For further information or to start the process of requesting accommodations, please contact Student Disability Services at Engineering for Professionals, ep-disability-svcs@jhu.edu.

Student Conduct Code

The fundamental purpose of the JHU regulation of student conduct is to promote and to protect the health, safety, welfare, property, and rights of all members of the University community as well as to promote the orderly operation of the University and to safeguard its property and facilities. As members of the University community, students accept certain responsibilities which support the educational mission and create an environment in which all students are afforded the same opportunity to succeed academically. 
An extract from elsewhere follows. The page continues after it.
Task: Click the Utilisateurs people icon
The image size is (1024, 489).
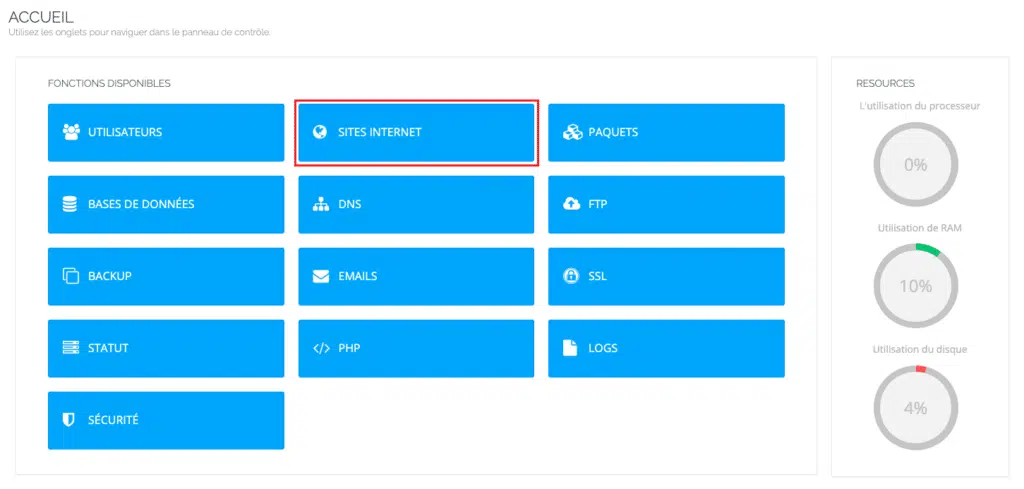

For a full description of the code please visit the following website: https://studentaffairs.jhu.edu/policies-guidelines/student-code/

Classroom Climate

JHU is committed to creating a classroom environment that values the diversity of experiences and perspectives that all students bring. Everyone has the right to be treated with dignity and respect. Fostering an inclusive climate is important. Research and experience show that students who interact with peers who are different from themselves learn new things and experience tangible educational outcomes. At no time in this learning process should someone be singled out or treated unequally on the basis of any seen or unseen part of their identity. 
 
If you have concerns in this course about harassment, discrimination, or any unequal treatment, or if you seek accommodations or resources, please reach out to the course instructor directly. Reporting will never impact your course grade. You may also share concerns with your program chair, the Assistant Dean for Diversity and Inclusion, or the Office of Institutional Equity. In handling reports, people will protect your privacy as much as possible, but faculty and staff are required to officially report information for some cases (e.g. sexual harassment).

Course Auditing

When a student enrolls in an EP course with “audit” status, the student must reach an understanding with the instructor as to what is required to earn the “audit.” If the student does not meet those expectations, the instructor must notify the EP Registration Team [EP-Registration@exchange.johnshopkins.edu] in order for the student to be retroactively dropped or withdrawn from the course (depending on when the "audit" was requested and in accordance with EP registration deadlines). All lecture content will remain accessible to auditing students, but access to all other course material is left to the discretion of the instructor.